東方野猟日誌(62)

男「やっぱこっちに逃げてるな...足跡がまだ新しい」

『こちら射手、勢子の現在地を教えてくれ』ザザッ

男「こちら勢子。シカは尾根から少しはずれて谷に下った。一度降りて巻返すからもう少し待機しててくれ」ザザッ

『了解。深追いしすぎるなよ』ザザッ

男「了解」ザザッ


男「恐らくこの辺りに溜まってると思うッ...見えた」

男「5頭か...うまく射手の方に行ってくれるといいんだが」カチャ


ドォンッ! ドォンッ!


男「3頭そっち行ったぞ!」ザザッ

『了解...来た...』

バァッ...ン.. バァ..ッ.ン バァ...ッ.ン....

男「3発...こりゃ全部仕留めたみたいだな」

『状況終了。各員脱包の確認と報告を』ザザッ

男「こちら勢子。2頭食った。目の前で転がってる」

『お前勢子なのに止めすぎだよ』ザザッ

男「いやー。良い射線が“見えた”からさ。つい」

『ガハハッ まぁそれできっちり当ててるんだからいいだろ。2頭ってことは応援いるか?』

男「んにゃ。片方は小さいから一人で大丈夫。途中で誰かと合流したら持って貰うよ」

『了解。
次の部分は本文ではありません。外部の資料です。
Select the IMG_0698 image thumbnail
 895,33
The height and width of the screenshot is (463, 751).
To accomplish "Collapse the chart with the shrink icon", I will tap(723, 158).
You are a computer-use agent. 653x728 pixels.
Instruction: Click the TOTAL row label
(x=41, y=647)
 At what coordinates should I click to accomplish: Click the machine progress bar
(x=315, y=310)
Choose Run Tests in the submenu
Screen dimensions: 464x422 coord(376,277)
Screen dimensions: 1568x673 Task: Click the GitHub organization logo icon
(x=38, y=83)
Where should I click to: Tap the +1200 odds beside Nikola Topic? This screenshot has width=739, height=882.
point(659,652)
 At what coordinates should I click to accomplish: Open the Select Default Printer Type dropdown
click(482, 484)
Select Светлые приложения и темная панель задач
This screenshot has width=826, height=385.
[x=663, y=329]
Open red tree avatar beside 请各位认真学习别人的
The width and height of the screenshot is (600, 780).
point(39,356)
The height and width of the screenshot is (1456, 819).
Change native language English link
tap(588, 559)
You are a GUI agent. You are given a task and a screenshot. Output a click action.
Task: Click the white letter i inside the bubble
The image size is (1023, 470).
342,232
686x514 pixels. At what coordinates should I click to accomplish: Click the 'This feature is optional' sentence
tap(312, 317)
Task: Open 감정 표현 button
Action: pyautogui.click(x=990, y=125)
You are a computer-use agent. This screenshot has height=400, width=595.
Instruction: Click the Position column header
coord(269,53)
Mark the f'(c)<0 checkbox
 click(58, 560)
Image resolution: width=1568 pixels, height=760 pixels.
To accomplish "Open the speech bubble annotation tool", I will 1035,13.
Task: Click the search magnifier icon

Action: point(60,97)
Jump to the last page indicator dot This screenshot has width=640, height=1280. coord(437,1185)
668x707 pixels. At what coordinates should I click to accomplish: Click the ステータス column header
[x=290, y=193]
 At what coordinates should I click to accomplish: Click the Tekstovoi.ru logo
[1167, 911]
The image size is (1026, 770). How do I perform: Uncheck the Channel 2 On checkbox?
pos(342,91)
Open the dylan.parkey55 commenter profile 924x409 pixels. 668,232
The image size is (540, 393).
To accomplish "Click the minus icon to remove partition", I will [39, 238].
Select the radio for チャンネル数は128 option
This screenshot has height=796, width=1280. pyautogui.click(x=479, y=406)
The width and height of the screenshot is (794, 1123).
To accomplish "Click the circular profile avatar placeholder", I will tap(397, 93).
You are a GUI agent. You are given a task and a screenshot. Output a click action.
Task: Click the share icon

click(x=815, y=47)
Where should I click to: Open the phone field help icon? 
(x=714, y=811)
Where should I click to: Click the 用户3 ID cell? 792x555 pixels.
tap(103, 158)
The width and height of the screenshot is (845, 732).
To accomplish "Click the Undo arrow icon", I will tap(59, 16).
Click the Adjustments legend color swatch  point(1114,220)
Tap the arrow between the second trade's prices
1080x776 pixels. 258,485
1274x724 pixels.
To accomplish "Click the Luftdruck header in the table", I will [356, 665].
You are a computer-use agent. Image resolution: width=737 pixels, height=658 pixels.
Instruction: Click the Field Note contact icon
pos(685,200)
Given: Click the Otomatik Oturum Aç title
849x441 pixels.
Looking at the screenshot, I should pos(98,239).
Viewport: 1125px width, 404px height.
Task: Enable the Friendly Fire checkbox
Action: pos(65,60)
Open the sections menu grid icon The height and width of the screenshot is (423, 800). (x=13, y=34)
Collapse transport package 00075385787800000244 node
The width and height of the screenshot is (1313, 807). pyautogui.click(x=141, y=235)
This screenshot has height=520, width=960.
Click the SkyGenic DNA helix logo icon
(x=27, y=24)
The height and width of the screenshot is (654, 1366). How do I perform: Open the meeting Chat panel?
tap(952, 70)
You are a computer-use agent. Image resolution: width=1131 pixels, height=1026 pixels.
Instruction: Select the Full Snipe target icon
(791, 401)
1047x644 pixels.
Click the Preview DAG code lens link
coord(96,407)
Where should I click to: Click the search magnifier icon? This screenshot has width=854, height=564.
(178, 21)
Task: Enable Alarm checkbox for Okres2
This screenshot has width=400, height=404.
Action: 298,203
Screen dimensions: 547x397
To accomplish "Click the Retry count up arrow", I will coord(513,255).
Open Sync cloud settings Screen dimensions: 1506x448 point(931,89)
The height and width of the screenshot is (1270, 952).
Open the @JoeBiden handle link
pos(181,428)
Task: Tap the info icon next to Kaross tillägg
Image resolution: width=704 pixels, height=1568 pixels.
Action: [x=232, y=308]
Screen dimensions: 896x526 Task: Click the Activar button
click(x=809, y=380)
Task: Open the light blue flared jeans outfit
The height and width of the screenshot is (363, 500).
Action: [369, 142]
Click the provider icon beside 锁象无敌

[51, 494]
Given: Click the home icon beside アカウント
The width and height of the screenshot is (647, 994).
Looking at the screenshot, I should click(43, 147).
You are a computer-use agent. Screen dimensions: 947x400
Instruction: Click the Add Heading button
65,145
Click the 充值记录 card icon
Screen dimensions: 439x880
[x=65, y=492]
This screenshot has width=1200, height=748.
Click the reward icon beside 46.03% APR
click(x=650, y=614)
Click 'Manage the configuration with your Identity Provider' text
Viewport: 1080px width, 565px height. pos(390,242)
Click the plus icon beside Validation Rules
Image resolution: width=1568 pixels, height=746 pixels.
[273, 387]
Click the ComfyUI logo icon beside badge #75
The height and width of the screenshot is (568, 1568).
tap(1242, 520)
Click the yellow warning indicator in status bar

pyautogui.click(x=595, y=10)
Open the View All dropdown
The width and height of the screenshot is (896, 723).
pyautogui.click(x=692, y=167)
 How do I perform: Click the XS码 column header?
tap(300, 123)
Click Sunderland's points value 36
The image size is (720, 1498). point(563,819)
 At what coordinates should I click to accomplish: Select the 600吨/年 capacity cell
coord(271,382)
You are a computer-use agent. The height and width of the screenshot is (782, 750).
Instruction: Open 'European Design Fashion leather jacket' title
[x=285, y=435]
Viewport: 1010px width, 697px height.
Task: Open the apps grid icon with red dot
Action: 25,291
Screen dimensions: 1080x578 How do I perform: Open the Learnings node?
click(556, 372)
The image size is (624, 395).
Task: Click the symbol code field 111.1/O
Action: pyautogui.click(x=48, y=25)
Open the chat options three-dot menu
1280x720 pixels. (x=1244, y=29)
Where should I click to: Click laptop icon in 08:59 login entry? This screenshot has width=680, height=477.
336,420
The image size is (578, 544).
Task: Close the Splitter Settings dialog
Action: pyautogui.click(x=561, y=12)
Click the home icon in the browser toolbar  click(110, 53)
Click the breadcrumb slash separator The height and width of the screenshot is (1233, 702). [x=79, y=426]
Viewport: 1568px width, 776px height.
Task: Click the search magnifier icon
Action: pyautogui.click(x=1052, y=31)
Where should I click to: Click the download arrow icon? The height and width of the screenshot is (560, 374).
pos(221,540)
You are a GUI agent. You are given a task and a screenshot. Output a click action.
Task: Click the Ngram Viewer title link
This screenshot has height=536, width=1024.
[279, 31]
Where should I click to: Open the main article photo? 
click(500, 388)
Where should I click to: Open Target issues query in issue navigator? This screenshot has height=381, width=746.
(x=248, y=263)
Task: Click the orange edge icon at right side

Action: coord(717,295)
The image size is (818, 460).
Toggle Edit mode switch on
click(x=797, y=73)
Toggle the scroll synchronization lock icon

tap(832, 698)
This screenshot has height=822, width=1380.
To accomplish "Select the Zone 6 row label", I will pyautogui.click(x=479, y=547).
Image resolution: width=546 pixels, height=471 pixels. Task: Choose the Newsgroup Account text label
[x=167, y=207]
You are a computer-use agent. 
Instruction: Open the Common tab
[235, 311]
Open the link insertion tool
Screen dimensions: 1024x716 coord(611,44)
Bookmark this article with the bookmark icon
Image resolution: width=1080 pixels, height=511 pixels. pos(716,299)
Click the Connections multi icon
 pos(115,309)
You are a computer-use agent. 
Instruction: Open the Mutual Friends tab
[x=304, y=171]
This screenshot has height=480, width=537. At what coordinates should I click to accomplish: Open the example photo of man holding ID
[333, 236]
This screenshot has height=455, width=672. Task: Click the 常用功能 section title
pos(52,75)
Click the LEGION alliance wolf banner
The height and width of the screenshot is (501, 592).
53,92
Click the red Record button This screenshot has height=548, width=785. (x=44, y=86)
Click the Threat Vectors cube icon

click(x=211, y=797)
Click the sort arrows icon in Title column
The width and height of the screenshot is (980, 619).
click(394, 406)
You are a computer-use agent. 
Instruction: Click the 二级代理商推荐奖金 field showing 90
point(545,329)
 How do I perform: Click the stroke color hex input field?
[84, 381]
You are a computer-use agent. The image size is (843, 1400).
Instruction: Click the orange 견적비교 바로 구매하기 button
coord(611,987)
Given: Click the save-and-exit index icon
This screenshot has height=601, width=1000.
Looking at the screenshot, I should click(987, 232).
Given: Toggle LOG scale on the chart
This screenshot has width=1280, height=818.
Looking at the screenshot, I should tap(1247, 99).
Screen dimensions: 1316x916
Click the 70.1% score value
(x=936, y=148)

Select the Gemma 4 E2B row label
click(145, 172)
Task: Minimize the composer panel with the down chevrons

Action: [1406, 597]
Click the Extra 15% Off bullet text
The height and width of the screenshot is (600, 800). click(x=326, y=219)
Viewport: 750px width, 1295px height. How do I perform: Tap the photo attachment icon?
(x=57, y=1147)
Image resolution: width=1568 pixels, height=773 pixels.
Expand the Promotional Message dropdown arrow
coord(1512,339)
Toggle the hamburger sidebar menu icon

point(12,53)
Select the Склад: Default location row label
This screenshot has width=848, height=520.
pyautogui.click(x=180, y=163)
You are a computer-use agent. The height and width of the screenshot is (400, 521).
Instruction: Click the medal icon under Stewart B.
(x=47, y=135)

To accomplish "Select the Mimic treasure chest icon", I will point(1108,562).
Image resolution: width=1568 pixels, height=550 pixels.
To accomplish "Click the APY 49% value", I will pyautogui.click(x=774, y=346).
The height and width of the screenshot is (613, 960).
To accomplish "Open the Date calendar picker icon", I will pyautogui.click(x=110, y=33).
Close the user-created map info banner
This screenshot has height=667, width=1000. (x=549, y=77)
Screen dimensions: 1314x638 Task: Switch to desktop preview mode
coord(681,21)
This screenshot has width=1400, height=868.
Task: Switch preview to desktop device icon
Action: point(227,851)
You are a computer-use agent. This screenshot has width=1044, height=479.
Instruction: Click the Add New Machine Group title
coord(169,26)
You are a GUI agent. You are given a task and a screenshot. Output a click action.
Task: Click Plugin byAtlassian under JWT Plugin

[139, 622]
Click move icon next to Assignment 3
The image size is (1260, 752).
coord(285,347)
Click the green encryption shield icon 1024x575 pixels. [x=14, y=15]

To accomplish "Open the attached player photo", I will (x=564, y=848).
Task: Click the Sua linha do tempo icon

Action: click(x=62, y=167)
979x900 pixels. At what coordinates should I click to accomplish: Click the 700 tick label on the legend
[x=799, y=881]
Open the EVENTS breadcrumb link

その辺りは足場も悪いから気をつけてな』ザザッ

男「了解。じゃあまたあとで」ザザッ

男「とりあえずシカの首にロープを巻いて...」

『各員へ、霧が濃くなってきた。だいぶ視界が悪くなってきたから十分気をつけるように』ザザッ

男「確かに霧が濃いが...この程度だったら問題なく見えるな」

周囲を見渡すとほぼ真っ白になっていた。それこそ5m先は全く見えないほどに。
しかし男には周囲の地形、状況が何となく“見えている”。

男「了解。この程度なら問題なく見えるから大丈夫だ。これから運び出すから途中で俺を見つけたら手伝ってくれ」ザザッ

『相変わらず男は目がいいのな』ザザッ

男「まぁそれだけが取り柄ですしおすし」ザッ

『まぁ一応気をつけてくれ。遭難なんかしたら洒落にならんからな』

男「りょーかい」ザザッ


男「ぐぬぬ...いくら小振りだからって2頭は厳しかったかな...」ゼェゼェ

男「どんどん霧も濃くなってるし...早いトコ山を抜け出さないと」ゼェゼェ

ゴンッ

男「あだっ!?っつー!すげぇ頭ぶつけた...前見て歩かんとあぶねぇ...な...」チラッ

顔を上げるとそこには古ぼけた鳥居が一つ。赤い塗装がかなり剥げている。

男「これは...鳥居?...なんでこんなところに?地図には載ってないよな」ガサガサ

男「んー、死体引きずって鳥居くぐるのもよくないけどなぁ...今回ばかりは多めに見てく..れ」


男「失礼しまーっす」グニャ

鳥居をくぐった瞬間、視界がぼやける。
視界が反転する。徐々に頭に血が上っていく感覚がハッキリしてくる。

男「うぇ?...あれ?なんで地面が上にあるんだ?」

ドサァッ!

男「いってぇぇ!?なんでいきなり投げっぱなしジャーマンされてんだよ!っつー!!」

男「いてて...頭とれてないよな...よし、大丈夫だ」

周囲を見渡すと霧ははれて、林道のような場所の真ん中で頭を抱えている自分の状況がハッキリと認識できた。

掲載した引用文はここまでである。